→ Problem details: Your answer must be the records below, printed exactly.
Top of Records supplied
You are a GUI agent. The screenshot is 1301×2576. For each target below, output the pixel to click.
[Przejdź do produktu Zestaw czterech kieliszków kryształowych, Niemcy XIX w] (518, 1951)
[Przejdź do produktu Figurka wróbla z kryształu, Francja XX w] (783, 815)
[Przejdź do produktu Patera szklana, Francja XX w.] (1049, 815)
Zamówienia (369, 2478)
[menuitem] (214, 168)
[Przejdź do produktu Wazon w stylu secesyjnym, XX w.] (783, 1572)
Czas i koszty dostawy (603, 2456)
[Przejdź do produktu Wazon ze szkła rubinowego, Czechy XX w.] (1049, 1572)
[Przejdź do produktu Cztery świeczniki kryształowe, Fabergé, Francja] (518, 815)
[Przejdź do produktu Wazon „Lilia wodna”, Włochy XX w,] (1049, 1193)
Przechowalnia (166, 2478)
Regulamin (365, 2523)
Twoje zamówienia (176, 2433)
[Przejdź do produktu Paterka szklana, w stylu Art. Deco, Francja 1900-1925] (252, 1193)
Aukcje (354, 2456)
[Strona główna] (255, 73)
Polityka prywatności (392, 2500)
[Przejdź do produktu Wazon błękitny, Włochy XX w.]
Bottom of Records supplied
→ Solution for this task:
You are a GUI agent. The screenshot is 1301×2576. For each target below, output the pixel to click.
[Przejdź do produktu Zestaw czterech kieliszków kryształowych, Niemcy XIX w] (518, 1951)
[Przejdź do produktu Figurka wróbla z kryształu, Francja XX w] (783, 815)
[Przejdź do produktu Patera szklana, Francja XX w.] (1049, 815)
Zamówienia (369, 2478)
[menuitem] (214, 168)
[Przejdź do produktu Wazon w stylu secesyjnym, XX w.] (783, 1572)
Czas i koszty dostawy (603, 2456)
[Przejdź do produktu Wazon ze szkła rubinowego, Czechy XX w.] (1049, 1572)
[Przejdź do produktu Cztery świeczniki kryształowe, Fabergé, Francja] (518, 815)
[Przejdź do produktu Wazon „Lilia wodna”, Włochy XX w,] (1049, 1193)
Przechowalnia (166, 2478)
Regulamin (365, 2523)
Twoje zamówienia (176, 2433)
[Przejdź do produktu Paterka szklana, w stylu Art. Deco, Francja 1900-1925] (252, 1193)
Aukcje (354, 2456)
[Strona główna] (255, 73)
Polityka prywatności (392, 2500)
[Przejdź do produktu Wazon błękitny, Włochy XX w.]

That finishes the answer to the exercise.